**Exercise instructions:**
Among the entries, find the lines with the string "computer" and report them.

**Stored data:**
►

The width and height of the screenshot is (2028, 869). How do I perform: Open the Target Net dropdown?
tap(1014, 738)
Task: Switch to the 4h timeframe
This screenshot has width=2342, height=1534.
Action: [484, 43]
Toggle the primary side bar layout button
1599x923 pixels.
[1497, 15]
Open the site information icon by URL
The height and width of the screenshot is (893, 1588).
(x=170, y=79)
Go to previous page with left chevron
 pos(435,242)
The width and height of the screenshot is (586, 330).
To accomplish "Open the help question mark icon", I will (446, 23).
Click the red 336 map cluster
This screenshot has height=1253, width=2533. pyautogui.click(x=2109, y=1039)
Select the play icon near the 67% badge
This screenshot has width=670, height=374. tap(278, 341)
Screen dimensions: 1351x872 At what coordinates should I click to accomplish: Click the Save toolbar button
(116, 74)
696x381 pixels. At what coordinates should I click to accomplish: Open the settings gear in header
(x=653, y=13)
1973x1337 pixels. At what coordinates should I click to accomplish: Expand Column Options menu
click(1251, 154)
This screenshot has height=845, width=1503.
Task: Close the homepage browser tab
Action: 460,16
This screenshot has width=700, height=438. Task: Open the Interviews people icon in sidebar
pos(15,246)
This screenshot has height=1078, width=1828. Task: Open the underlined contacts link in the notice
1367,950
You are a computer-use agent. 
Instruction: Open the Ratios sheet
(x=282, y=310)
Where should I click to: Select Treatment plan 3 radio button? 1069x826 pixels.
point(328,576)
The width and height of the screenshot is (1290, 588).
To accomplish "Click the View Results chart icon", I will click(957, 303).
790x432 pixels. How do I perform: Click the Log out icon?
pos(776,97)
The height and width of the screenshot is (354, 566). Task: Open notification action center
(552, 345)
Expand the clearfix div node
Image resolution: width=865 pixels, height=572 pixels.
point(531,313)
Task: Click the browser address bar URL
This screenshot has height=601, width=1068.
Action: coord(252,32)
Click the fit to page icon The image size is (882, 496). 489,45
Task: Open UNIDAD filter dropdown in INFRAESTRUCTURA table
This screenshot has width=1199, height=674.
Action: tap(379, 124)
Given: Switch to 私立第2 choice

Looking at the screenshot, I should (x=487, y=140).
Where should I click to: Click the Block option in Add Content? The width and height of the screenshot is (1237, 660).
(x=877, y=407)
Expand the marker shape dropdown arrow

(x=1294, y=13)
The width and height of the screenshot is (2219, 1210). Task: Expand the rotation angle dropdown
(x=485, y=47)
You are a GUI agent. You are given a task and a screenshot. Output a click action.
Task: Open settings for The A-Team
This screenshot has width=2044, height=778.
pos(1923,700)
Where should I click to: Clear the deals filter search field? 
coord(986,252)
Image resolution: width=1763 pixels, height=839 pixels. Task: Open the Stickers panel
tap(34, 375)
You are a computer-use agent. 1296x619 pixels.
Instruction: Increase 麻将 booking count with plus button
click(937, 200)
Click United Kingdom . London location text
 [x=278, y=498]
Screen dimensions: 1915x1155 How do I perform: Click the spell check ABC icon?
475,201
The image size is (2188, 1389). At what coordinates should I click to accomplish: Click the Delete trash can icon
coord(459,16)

◄

**Answer below:**
You are a computer-use agent. 
You are a computer-use agent. 1296x619 pixels.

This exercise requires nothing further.